A generative autoregressive models simply uses the probability chain rule to model the data:

\begin{equation*} P({\bf x}) = \prod_{i=1}^{D} P_x(x_i | {\bf x}_{<i}) \tag{1} \end{equation*}

Each indexed component of $\bf x$ (i.e. pixel) is dependent only on the previous ones, using whatever indexing makes sense. See my post on PixelCNN for more details.

When using this type of model with an ANS entropy encoder, we have to be a bit careful because it decompresses symbols in the last-in-first-out (stack) order. Let's take a closer look in Figure 1.

Figure 1: Entropy Encoding and Decoding with a Generative Autoregressive Model

From the left side of Figure 1, notice that we have to reverse the order of the input data to the ANS encoder (the autoregressive model receives the input in the usual parallel order though). This is needed because we need to decode the data in the ascending order for the autoregressive model to work (see decoding below). Next, notice that our ANS encoder requires both the (reversed) input data and the appropriate distributions for each symbol (i.e. each $x_j$ component).
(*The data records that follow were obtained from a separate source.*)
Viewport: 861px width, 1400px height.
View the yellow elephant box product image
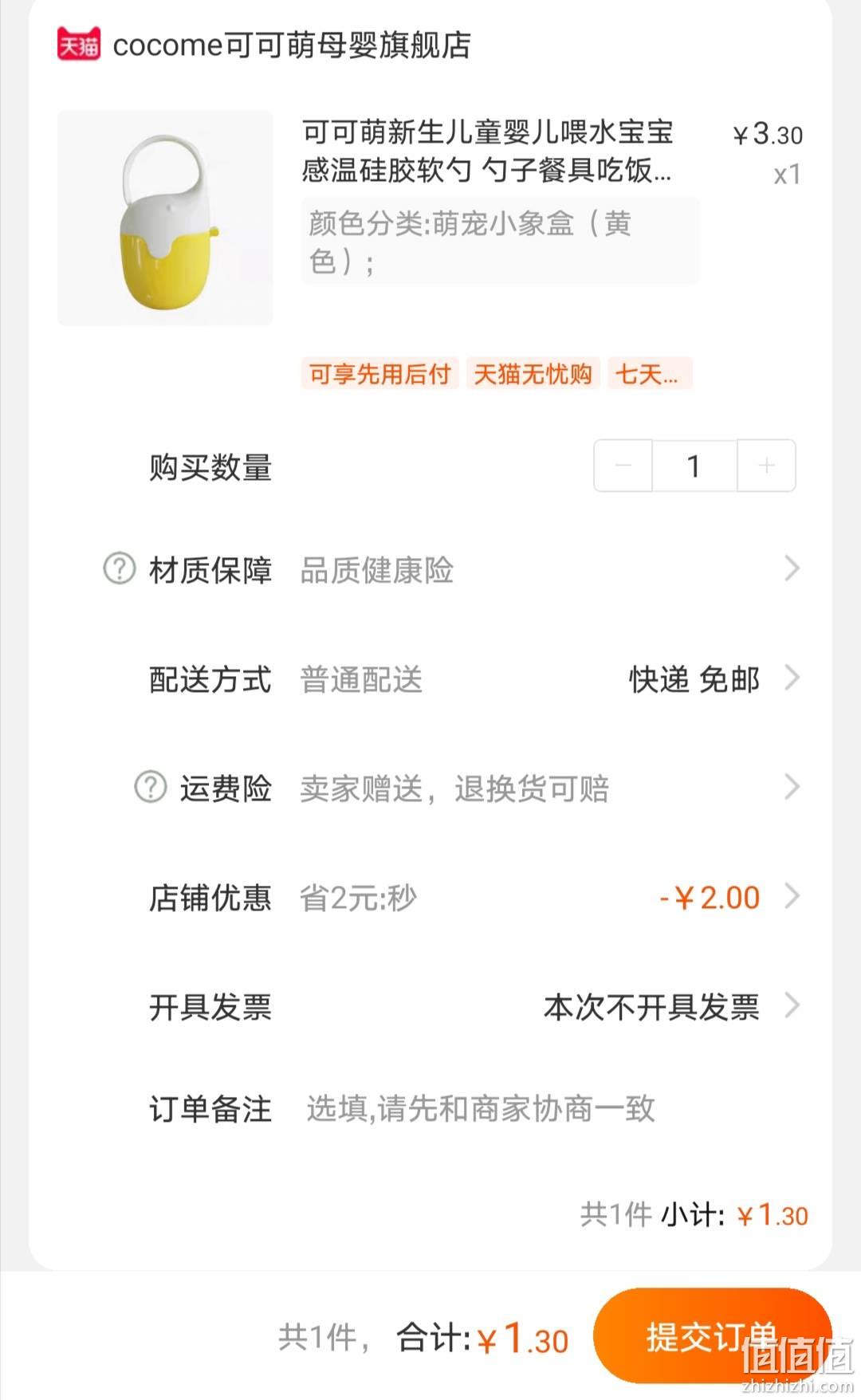(x=165, y=218)
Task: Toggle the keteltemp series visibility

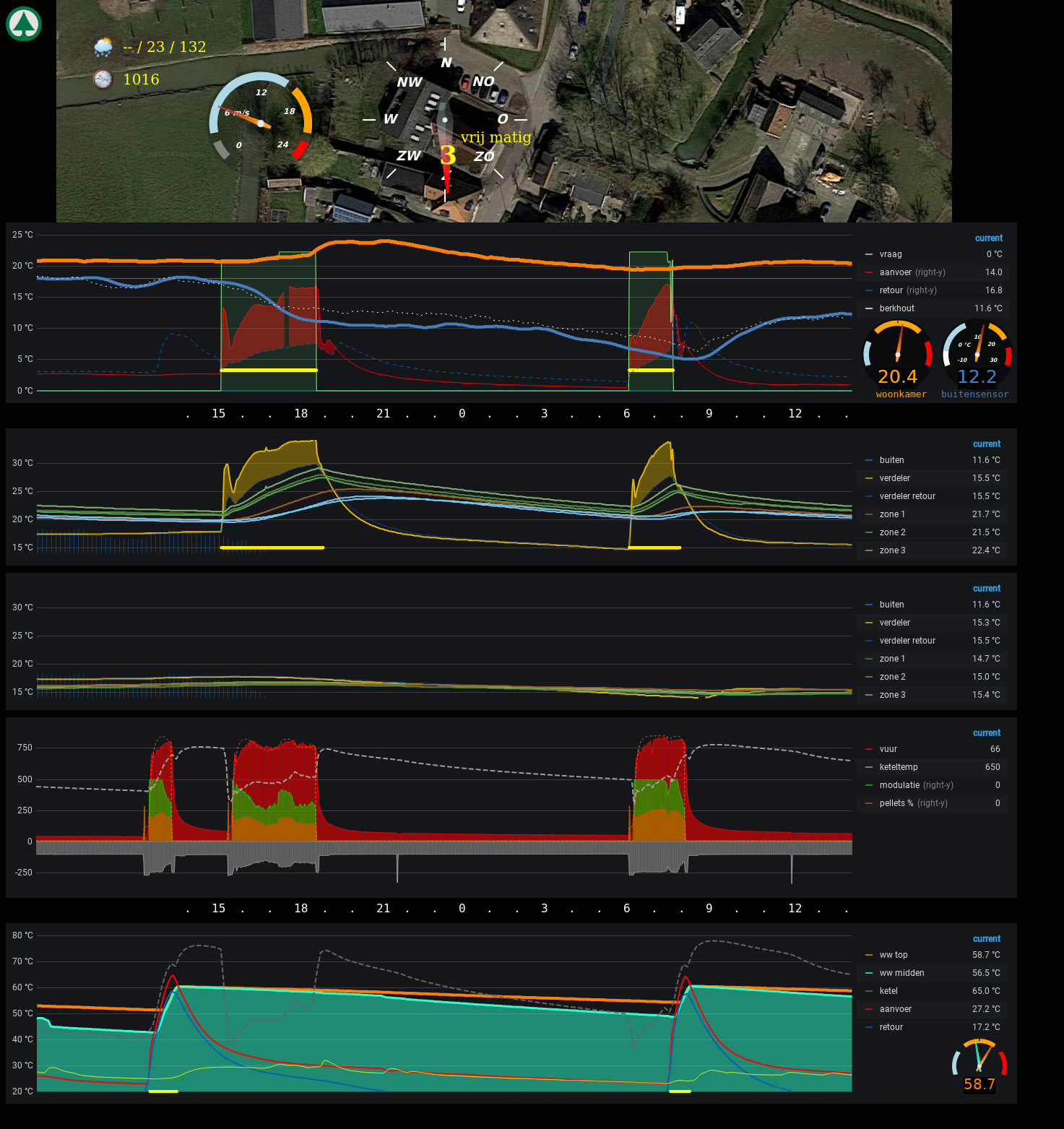Action: [x=898, y=767]
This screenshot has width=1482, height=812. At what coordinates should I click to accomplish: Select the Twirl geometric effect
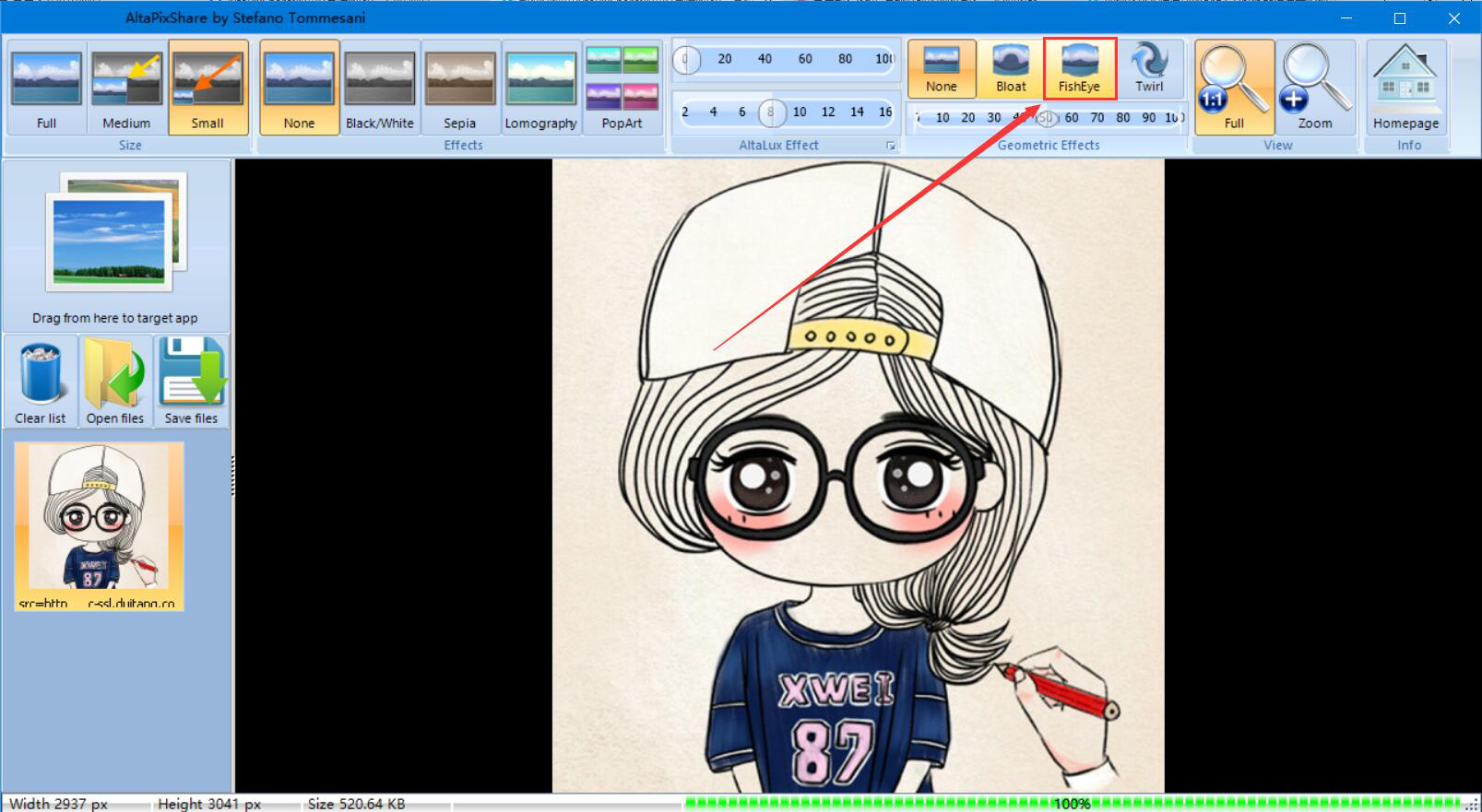[1149, 69]
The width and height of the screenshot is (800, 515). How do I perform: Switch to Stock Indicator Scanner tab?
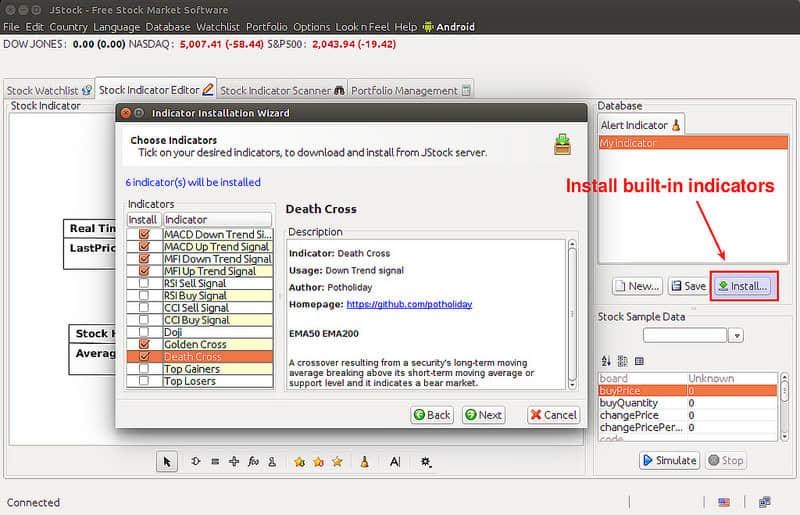[282, 90]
Finally, the compressed data is output, which (hopefully) is shorter than the original input.

Decoding is shown on the right hand side of Figure 1. It's a bit more complicated because we must iteratively generate the distributions for each symbol. Starting by reversing the compressed data, we decode $x_1$ since our model can unconditionally generate its distribution. This is the reason why we needed to reverse our input during encoding. Then, we generate $x_2|x_1$ and so on for each $x_i|x_{1,\ldots,i-1}$ until we've recovered the original data. Notice that this is quite inefficient since we have to call the model $n$ times for each component of $\bf x$.
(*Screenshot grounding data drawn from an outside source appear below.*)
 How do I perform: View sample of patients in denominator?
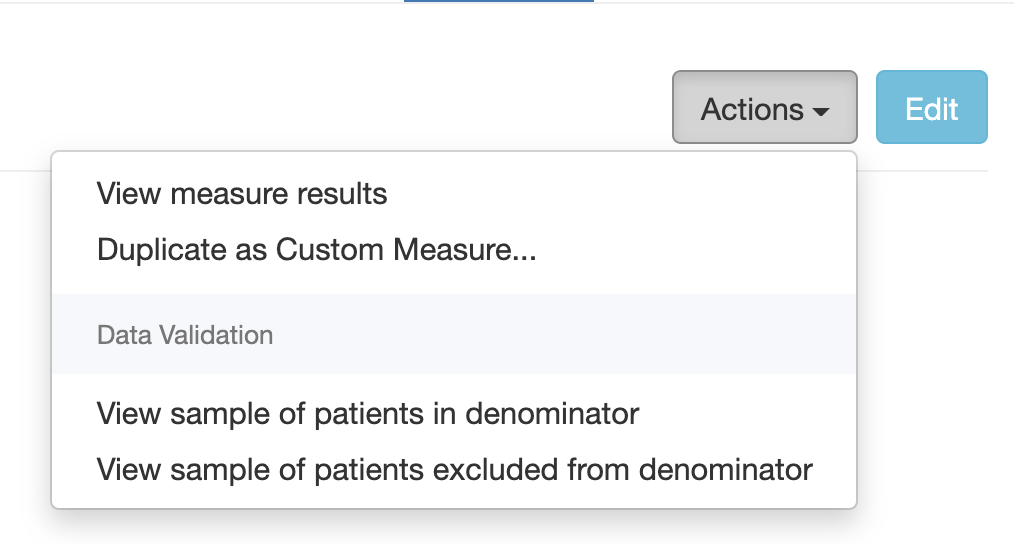click(x=368, y=412)
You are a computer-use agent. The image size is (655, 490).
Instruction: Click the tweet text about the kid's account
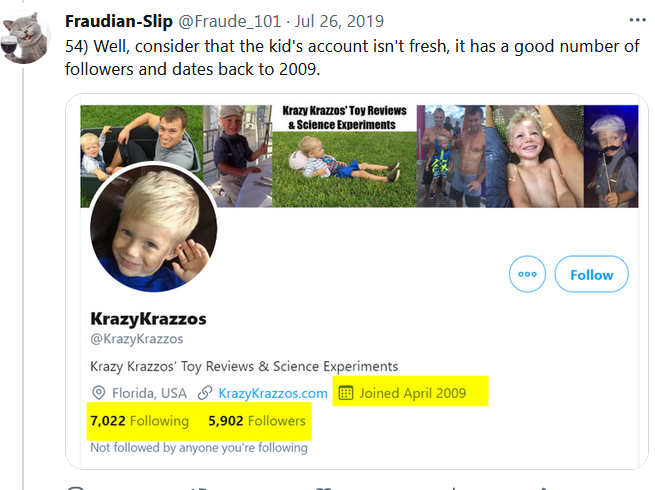point(340,56)
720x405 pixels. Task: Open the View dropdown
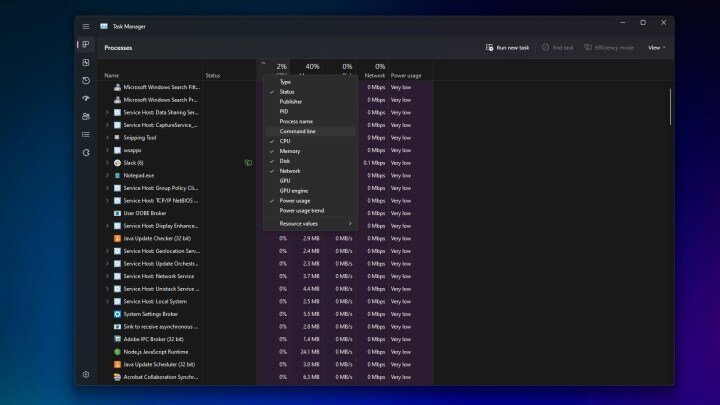pyautogui.click(x=657, y=48)
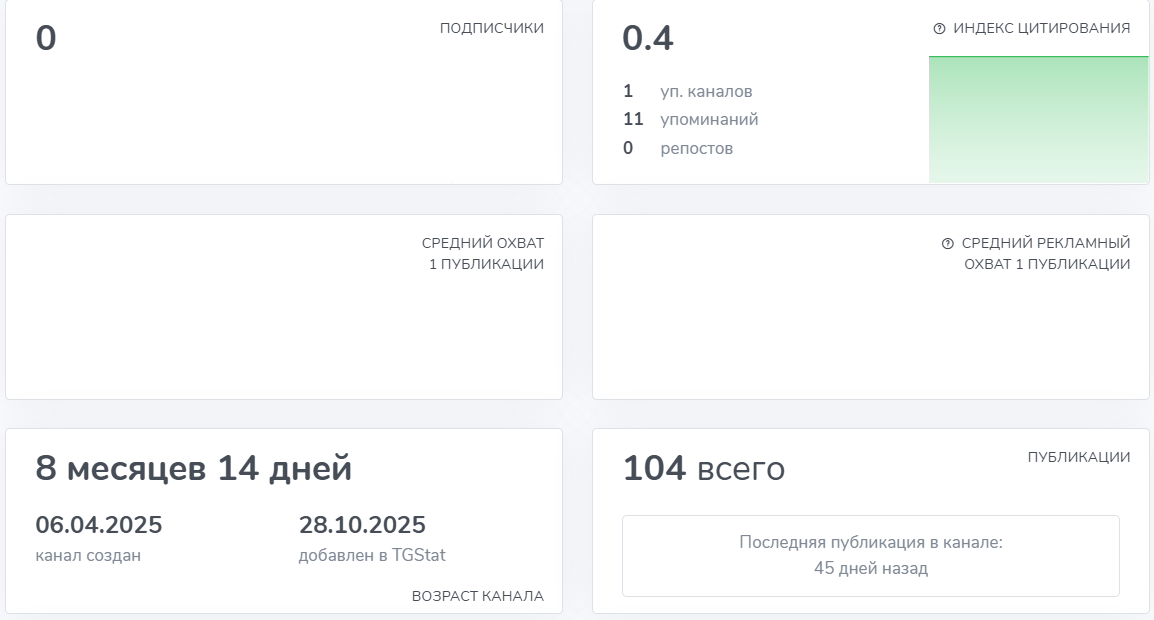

I haven't tried this but it seems like something pretty reasonable to do (assuming you have a good model and I haven't made a serious logical error). The only problem with generative autoregressive models is that they are slow because you have to call them $n$ times. Perhaps that's why no one is interested in this? In any case, the next method overcomes this problem.

##### Latent Variable Models

Latent variable models have a set of unobserved variables $\bf z$ in addition to the observed ones $\bf x$, giving us a likelihood function of $P(\bf x|\bf z)$. We'll usually have a prior distribution $P({\bf z})$ for $\bf z$ (implicitly or explicitly), and depending on the model, we may or may not have access to a posterior distribution (more likely an estimate of it) as well: $q(\bf z| \bf x)$.
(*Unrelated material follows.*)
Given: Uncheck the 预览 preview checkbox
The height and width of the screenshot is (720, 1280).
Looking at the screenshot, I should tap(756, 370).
The key idea with these models is that we need to encode the latent variables as well (or else we won't be able to generate the required distributions for $\bf x$). Let's take a look at Figure 2 to see how the encoding works.

Figure 2: Entropy Encoding with a Latent Variable Model

Starting from the input data, we need to first generate some value for our latent variable $\bf z$ so that we can use it with our model $P(\bf x|\bf z)$. This can be obtained either by sampling the prior (or posterior if available), or really any other method that would generate an accurate distribution for $\bf x$. Once we have $\bf z$, we can run it through our model, get distributions for each $x_i$ and encode the input data as usual. The one big difference is that we also have to encode our latent variables. The latent variables should be distributed according to our prior distribution (for most sensible models), so we can use it with the ANS coder to compress $\bf z$. Notice that we cannot use the posterior here because we won't have access to $\bf x$ at decompression time, therefore, would not be able to decompress $\bf z$.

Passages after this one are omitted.